WHAT IS NEEDED:
List every line in the listing below that contains the string "resolution", matching case exactly.

-- begin DATA SECTION --

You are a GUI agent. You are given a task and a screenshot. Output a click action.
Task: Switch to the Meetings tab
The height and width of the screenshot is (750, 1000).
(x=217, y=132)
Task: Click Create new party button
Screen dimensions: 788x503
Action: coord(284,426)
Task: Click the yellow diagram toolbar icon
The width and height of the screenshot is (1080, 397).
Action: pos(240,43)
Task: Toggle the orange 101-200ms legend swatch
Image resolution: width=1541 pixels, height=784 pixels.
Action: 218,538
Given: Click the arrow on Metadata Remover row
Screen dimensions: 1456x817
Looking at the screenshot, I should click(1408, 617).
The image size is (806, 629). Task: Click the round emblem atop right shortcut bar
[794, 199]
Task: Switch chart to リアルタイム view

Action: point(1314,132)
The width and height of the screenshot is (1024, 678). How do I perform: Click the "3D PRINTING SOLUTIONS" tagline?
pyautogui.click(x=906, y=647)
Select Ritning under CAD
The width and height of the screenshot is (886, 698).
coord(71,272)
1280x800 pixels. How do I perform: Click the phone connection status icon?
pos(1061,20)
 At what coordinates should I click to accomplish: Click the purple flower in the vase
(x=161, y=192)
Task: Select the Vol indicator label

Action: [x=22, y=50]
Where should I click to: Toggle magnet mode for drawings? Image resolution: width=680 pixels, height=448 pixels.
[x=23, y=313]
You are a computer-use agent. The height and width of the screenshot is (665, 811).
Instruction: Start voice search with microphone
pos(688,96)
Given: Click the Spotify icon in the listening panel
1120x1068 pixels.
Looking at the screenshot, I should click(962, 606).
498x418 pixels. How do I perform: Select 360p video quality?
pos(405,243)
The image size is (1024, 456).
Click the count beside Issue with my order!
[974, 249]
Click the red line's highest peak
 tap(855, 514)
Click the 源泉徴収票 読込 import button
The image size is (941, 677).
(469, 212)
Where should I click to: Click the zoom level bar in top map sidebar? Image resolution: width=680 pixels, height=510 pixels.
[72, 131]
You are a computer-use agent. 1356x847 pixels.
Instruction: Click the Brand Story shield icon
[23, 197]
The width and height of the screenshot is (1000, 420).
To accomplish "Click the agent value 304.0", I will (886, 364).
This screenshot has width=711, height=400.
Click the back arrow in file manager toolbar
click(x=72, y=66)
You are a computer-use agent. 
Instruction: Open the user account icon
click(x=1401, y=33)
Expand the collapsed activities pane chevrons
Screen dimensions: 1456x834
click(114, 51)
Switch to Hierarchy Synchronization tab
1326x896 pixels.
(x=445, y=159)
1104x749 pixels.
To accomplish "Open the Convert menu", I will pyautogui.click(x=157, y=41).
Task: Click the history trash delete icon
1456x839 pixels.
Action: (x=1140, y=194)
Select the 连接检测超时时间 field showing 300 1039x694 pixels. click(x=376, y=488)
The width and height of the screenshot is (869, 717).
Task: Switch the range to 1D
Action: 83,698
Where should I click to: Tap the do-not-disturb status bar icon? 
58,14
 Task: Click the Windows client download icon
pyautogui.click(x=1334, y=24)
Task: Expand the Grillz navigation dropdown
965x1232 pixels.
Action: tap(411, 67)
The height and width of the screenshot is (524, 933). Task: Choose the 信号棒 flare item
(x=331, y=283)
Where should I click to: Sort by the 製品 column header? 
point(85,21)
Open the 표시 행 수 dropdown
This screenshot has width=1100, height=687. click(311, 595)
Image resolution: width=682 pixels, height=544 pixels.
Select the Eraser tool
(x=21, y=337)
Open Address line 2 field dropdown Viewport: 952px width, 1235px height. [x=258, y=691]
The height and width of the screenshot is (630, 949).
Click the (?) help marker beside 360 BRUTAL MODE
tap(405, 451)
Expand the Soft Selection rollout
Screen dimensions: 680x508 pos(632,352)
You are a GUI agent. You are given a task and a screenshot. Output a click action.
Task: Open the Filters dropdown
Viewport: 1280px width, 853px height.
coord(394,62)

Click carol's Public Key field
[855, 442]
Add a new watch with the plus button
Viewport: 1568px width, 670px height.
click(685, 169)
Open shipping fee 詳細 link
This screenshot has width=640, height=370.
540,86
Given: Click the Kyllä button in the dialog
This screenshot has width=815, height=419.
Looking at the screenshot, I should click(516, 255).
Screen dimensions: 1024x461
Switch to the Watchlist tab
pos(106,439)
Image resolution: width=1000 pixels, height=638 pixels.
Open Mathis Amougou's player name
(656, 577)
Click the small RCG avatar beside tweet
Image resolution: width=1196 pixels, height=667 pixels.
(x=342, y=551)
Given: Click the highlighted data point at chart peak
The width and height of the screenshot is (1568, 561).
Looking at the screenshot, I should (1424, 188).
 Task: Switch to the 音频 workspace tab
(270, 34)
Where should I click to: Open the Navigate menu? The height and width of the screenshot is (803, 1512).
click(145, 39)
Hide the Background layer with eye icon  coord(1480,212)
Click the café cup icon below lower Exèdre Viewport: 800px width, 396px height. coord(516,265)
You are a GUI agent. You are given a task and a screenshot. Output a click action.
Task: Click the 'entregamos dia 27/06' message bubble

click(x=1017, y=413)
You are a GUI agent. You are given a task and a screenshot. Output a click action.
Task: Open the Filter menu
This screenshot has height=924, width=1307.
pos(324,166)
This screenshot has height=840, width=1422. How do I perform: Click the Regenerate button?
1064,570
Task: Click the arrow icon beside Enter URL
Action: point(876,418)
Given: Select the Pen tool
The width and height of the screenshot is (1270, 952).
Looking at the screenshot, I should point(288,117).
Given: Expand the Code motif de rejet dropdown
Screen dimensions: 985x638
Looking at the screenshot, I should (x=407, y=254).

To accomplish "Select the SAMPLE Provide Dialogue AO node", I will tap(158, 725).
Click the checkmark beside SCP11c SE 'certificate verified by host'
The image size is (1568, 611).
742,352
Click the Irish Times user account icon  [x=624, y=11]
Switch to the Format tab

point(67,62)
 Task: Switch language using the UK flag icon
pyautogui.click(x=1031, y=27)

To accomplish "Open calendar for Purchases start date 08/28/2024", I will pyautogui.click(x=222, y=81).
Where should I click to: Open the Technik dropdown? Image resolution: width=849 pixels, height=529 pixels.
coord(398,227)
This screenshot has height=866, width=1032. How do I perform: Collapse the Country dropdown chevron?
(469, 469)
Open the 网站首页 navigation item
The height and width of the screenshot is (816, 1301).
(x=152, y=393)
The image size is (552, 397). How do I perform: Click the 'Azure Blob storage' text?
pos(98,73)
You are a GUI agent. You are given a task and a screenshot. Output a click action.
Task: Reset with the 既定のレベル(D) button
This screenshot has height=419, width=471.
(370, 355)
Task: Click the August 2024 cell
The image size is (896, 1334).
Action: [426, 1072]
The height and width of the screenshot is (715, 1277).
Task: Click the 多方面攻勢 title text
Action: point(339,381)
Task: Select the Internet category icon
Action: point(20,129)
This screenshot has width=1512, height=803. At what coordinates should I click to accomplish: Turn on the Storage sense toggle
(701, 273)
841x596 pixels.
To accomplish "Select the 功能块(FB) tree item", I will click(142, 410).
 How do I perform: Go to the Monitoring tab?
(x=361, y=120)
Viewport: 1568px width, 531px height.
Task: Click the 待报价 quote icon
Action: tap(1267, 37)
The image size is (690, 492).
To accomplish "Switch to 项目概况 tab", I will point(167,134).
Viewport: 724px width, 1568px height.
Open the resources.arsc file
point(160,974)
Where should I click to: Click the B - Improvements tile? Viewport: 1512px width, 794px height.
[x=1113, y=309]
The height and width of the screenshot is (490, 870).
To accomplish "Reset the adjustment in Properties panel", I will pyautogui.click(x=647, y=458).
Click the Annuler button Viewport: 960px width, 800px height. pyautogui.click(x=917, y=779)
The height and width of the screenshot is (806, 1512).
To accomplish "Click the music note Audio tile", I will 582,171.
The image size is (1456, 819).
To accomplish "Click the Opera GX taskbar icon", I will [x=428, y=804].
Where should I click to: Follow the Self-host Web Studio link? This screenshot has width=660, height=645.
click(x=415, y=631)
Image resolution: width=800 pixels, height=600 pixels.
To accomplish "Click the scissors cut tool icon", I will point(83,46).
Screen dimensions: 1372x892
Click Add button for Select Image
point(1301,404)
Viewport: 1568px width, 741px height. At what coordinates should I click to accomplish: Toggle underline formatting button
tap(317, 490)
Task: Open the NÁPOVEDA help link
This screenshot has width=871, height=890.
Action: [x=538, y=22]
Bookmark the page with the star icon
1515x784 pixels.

-- end DATA SECTION --

RESPONSE TO THIS EXERCISE:
Image resolution: width=1541 pixels, height=784 pixels.
Where should I click to: Toggle magnet mode for drawings? Image resolution: width=680 pixels, height=448 pixels.
Where should I click to: Click the zoom level bar in top map sidebar? Image resolution: width=680 pixels, height=510 pixels.
Image resolution: width=682 pixels, height=544 pixels.
Image resolution: width=1000 pixels, height=638 pixels.
Image resolution: width=1196 pixels, height=667 pixels.
Where should I click to: Open the Technik dropdown? Image resolution: width=849 pixels, height=529 pixels.
Image resolution: width=800 pixels, height=600 pixels.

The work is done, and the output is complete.